Je n’arrive pas à comprendre qu’un chef de Daira, avec toutes les prérogatives qui lui sont conférées, se limite à avouer son impuissance à apporter – ou au moins proposer – des solutions. Je n’arrive pas à comprendre comment peut-il rester impassible devant un tel spectacle douloureux tant pour les yeux, pour l’odorat que pour le mental.
J’aurais aimé rencontrer le fabricant de djellabas dont l’enseigne orne superbement le fronton de la boutique censée lui être affectée. Pourtant, personne ne l’a jamais vu. Existe-il ? Personne ne le sait. Il parait que la majorité des locaux ont été attribués à des personnes influentes ayant des accointances avec les « distributeurs » de l’époque. Comme j’aurais aimé rencontrer ce boucher, ce vendeur de robes traditionnelles, ce travailleur du cuivre…. Et je me mis à rêver.
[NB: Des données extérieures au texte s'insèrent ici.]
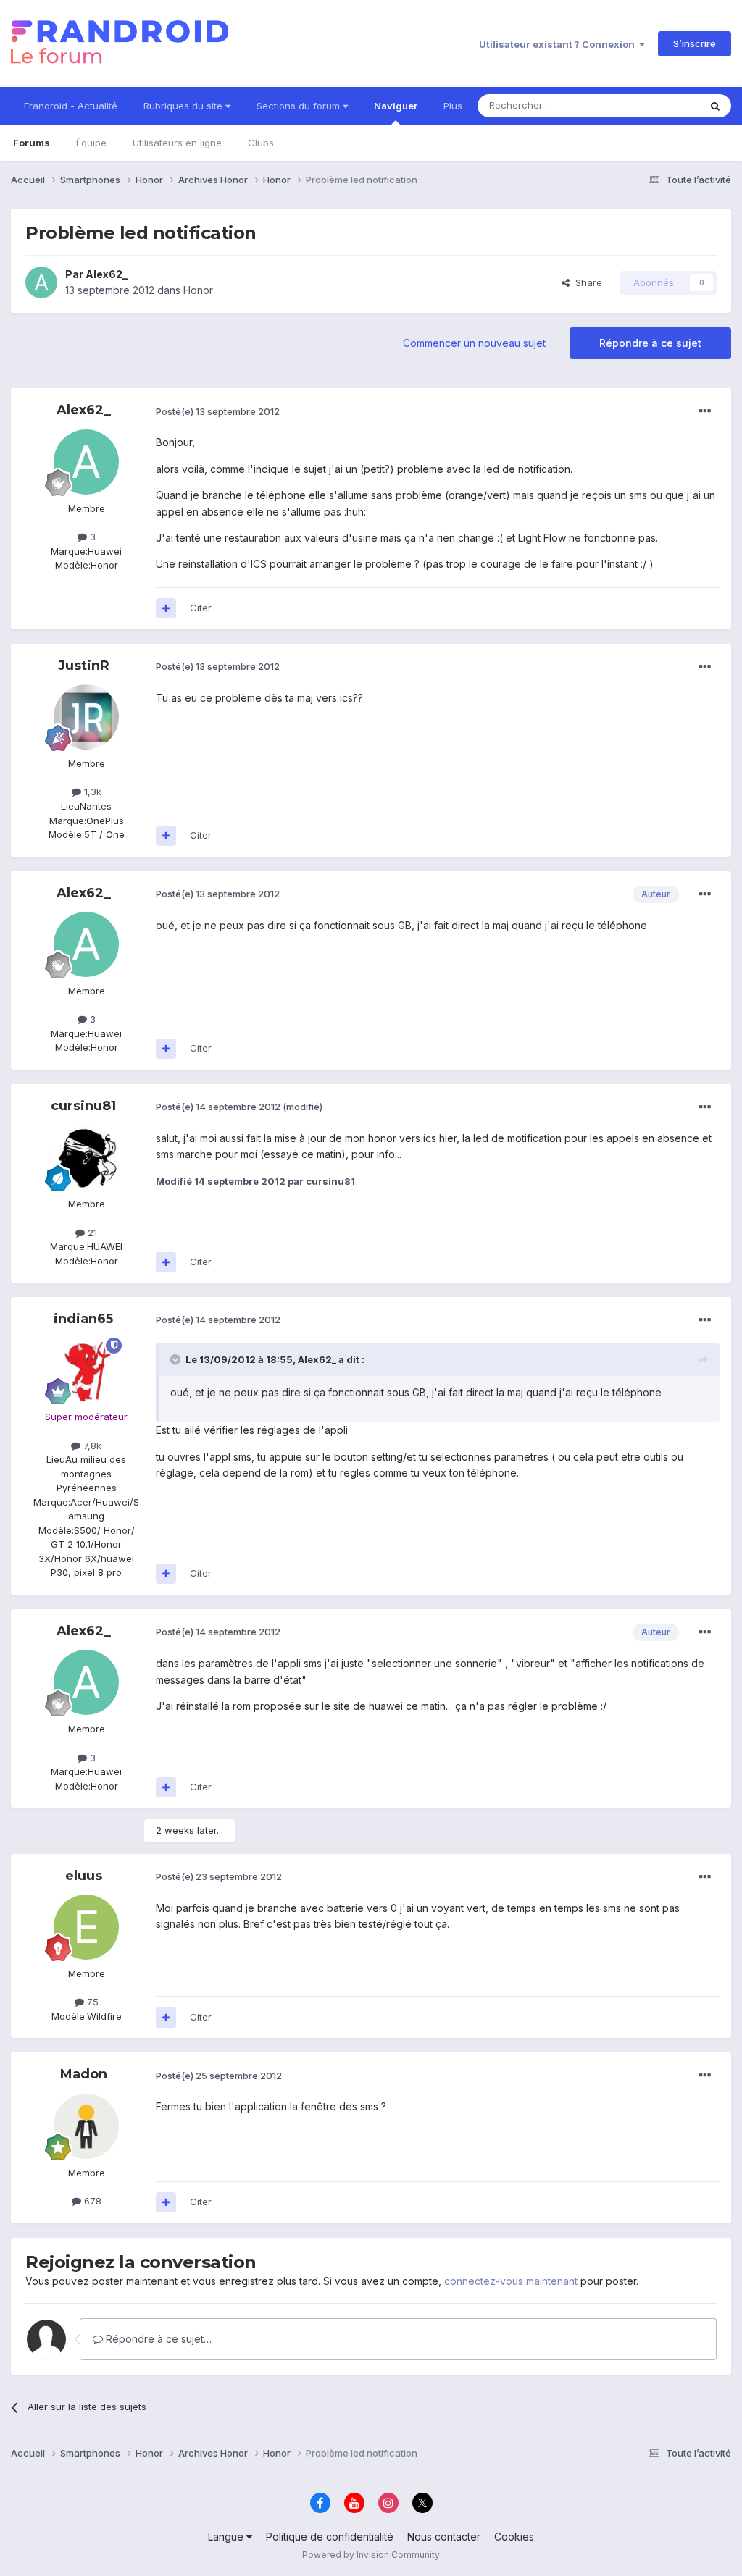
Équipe (91, 142)
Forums (31, 142)
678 (91, 2201)
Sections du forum (300, 106)
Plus (452, 106)
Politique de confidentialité (329, 2536)
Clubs (261, 142)
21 (91, 1232)
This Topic (657, 105)
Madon (83, 2074)
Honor (198, 290)
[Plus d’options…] (705, 411)
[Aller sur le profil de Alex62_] (41, 282)
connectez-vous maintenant (511, 2281)
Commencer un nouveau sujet (474, 343)
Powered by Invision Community (371, 2554)
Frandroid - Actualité (70, 106)
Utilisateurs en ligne (177, 142)
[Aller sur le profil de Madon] (86, 2126)
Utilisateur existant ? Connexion (559, 44)
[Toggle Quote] (176, 1359)
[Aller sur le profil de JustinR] (86, 717)
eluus (83, 1876)
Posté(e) (218, 411)
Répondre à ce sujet (650, 343)
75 (91, 2001)
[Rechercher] (715, 105)
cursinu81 (83, 1106)
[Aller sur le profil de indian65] (86, 1370)
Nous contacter (443, 2536)
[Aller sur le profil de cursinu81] (86, 1157)
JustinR (83, 666)
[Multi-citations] (166, 608)
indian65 (83, 1319)
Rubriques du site (184, 106)
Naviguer (395, 106)
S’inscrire (694, 43)
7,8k (90, 1445)
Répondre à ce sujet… (157, 2339)
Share (586, 282)
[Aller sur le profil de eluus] (86, 1927)
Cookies (514, 2536)
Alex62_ (107, 274)
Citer (201, 607)
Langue (227, 2536)
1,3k (91, 791)
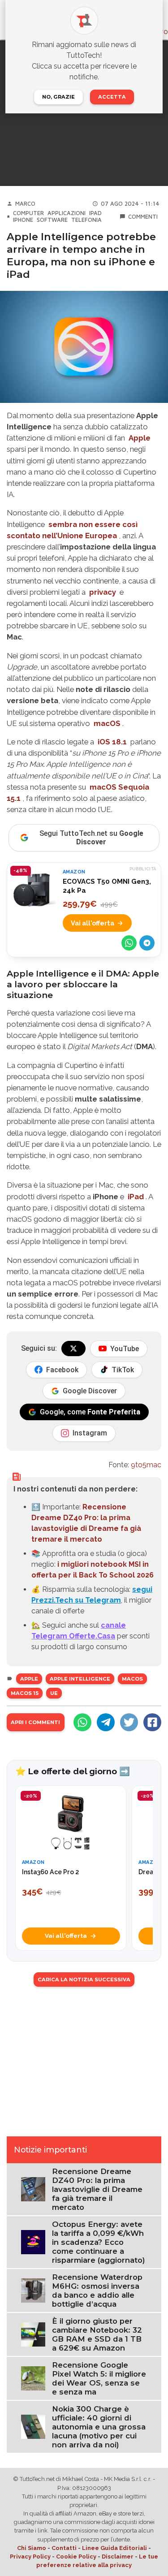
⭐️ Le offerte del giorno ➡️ (72, 1771)
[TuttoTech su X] (73, 1348)
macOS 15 (25, 1693)
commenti (143, 216)
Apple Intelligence (80, 1679)
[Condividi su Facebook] (152, 1722)
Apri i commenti (35, 1722)
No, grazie (58, 97)
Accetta (112, 97)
A rêver me voir déambuler dans une cohue indescriptible de concitoyens et de touristes venus à la recherche d’un souvenir inoubliable de Sidi-Bel-Abbès. Je me vis rêver de voir des étrangers de passage se prendre en photo avec le bourrelier-sellier et avec ses selles astiquées méticuleusement.
Je me mis à rêver de voir le lieu littéralement envahi par la population du matin, jusqu’à tard le soir, juste avant la fermeture de la ligne du tramway. Je me mis à rêver de voir Tlemcen et Constantine rougir de la comparaison avec leurs Souks qui ne sont plus rien à coté du «Marché Hasnaoui» haut lieu de l’artisanat.
Se réveiller pour voir de la crasse à la place des robes traditionnelles, de la boue à la place de l’entrecôte du boucher, de la fumée d’un incendie éternel à la place d’une série de djellabas de toutes les couleurs, de femmes moches et vulgaires qui s’adonnent au commerce de leur corps à la place de belles jeunes filles se coiffant en se regardant narcissiquement dans le miroir d’en face.
Je préfère continuer à rêver. Ne me réveillez surtout pas et faites de même. Vous aurez moins de répugnance et de dégout. C’est dommage pour notre ville qui mérite bien plus que cela. Parce que quand je lis qu’une foret récréative va être réalisée sur les bords de la Mekerra, j’ai envie de sourire, plutôt de rire… jaune ! Décidément, « il ne manque que le Khol à cette femme aveugle ! » Jamais adage n’aura été aussi bien vérifié.